Heredero de Tertuliano, de Pascal y de Kierkegaard, en cuya estela subraya la ambigüedad creativa, luminosamente oscura, de toda dialéctica, la importancia de Shestov radica en que traza una díscola genealogía de la Modernidad.
Su modo de argumentar, entre el ensayo y el aforismo, avanza en círculos concéntricos. Unos pocos motivos puntúan casi musicalmente su concepto de filosofía y de historia, que abjura de cualquier sistematicidad y, con ello, de la pretensión moderna de hacer de la historia historicismo. La tercera parte de En la balanza de Job, titulada precisamente Sobre la filosofía de la historia, constituye una síntesis aguda de esta postura: «La historia no es un teatro anatómico, y es perfectamente admisible que los historiadores deban algún día rendir cuenta a los difuntos».
No queremos pensar, no queremos estudiarnos a nosotros mismos, para no ver la realidad verdadera. He aquí por qué el hombre acepta cualquier cosa con tal de evitar la soledadLev Shestov, Noche de Getsemaní
Para Shestov, la historia de la filosofía debe ser una «peregrinación por las almas». Los grandes filósofos son sus iconos. No se les puede distribuir en una cadena, porque la búsqueda de cada uno de ellos se lleva a cabo en la estricta contemporaneidad de sus preguntas. A unos y otros, su búsqueda, mistagógica, los enfrenta al límite de la realidad que es su misterio y su iluminación: la muerte. La verdad para Plotino exigiría un «verdadero despertar». Pascal sigue reclamando permanecer en vela hasta el fin de los tiempos. Mientras Descartes duda de todo, Spinoza se esfuerza por descansar sub specie aeternitatis.
No habría sido Nietzsche el profeta de la (post)modernidad con su proclama de la muerte de Dios. El precursor es el epígono. La tarea de matar a Dios le fue encomendada a quien lo amaba sobre todas las cosas. Baruch Spinoza, contrafigura de Abraham, habría asumido el mandato de sacrificar la revelación bíblica –Dios creó el mundo y vio que era bueno- en el altar de la matemática y las verdades eternas.
Shestov describe así la relación entre la teoría del conocimiento y la ética en un sentido inverso al habitual. Para él, de esta se derivaría aquella. Desde Sócrates y el estoicismo el hombre ha debido aceptar y obedecer la necesidad del límite, es decir, la «ley». La modernidad no cumpliría sino el sueño de que la victoria de la verdad «científica» sea absoluta.

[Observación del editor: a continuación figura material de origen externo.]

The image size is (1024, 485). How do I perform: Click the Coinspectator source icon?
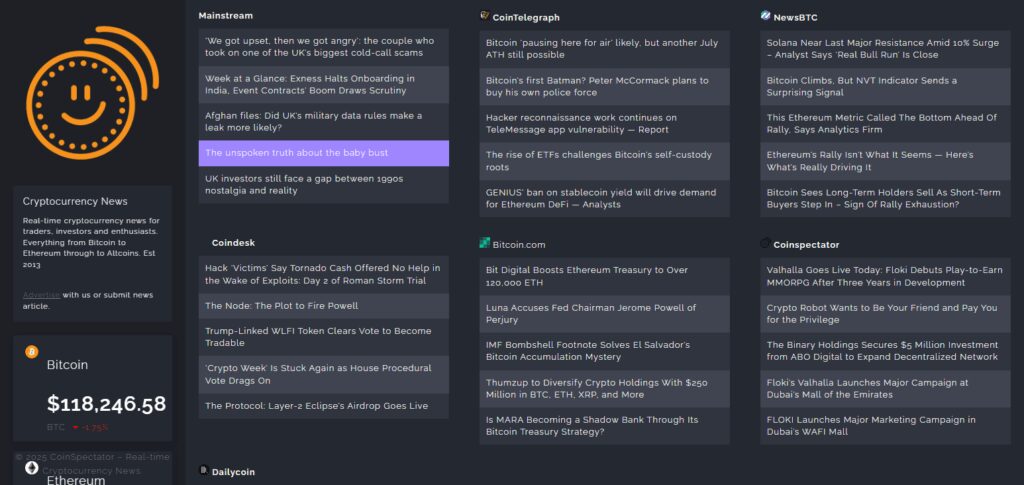pos(765,243)
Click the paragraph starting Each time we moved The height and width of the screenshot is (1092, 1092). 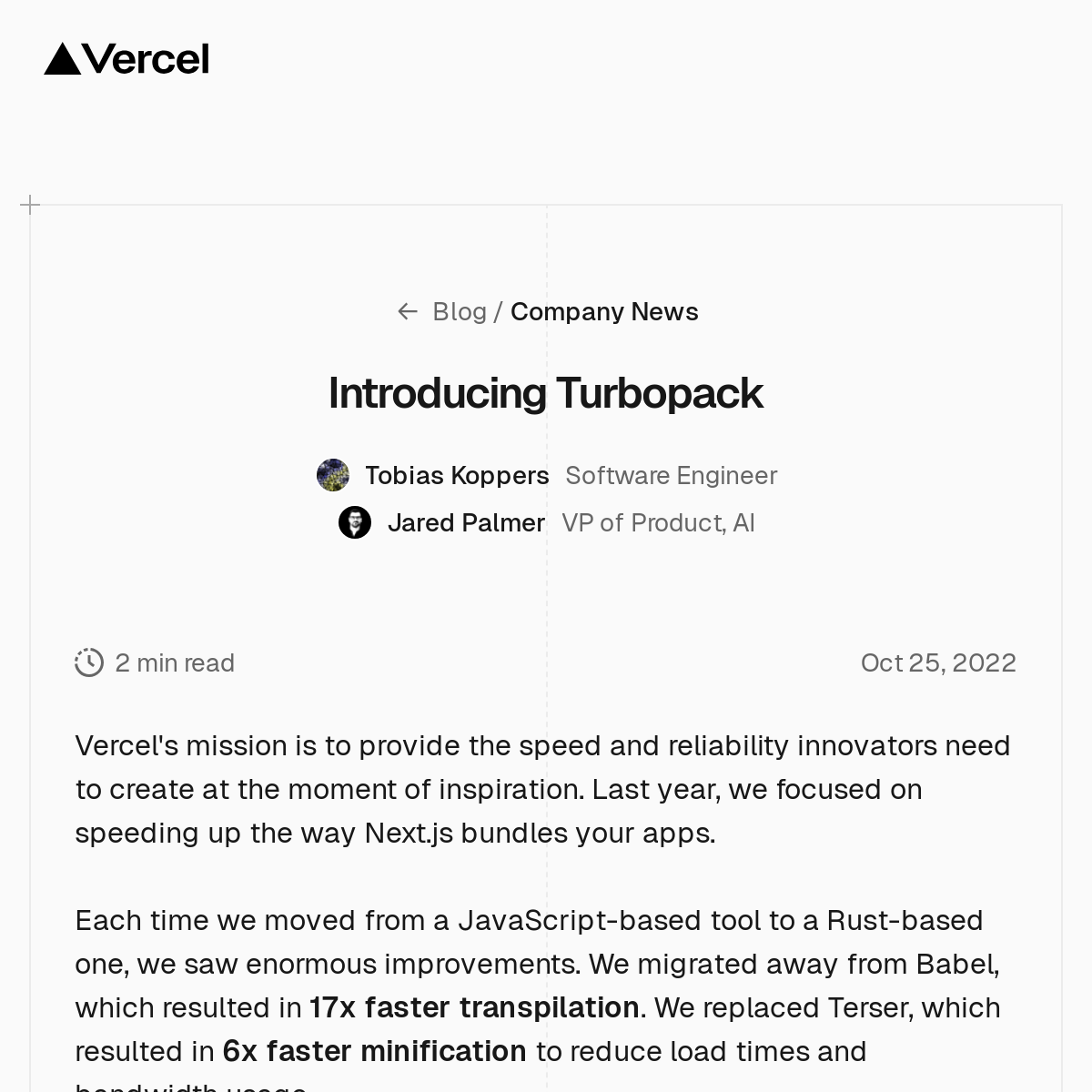[x=537, y=964]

¿Seguiría el grito de Job obligado a inclinarse ante la «verdad» y callar? El diagnóstico de Shestov cobra paradójicamente una insospechada actualidad en unas sociedades en las que triunfa el victimismo. Insoportable la conciencia de límite, la ética aspira a más que a ocupar el lugar de la ontología. La (bio)ética no solo ha suplantado a la ontología. Al usurpar sus funciones, pretende también declararla abolida. La verdad consistiría en hacer de lo imposible ley; el bien, considerar lo mejor solo lo que el deseo del ser humano prescribe a una razón tecnocientífica. Post nihil, asistimos al surgimiento de la nueva Creación. Shestov permanecería expectante.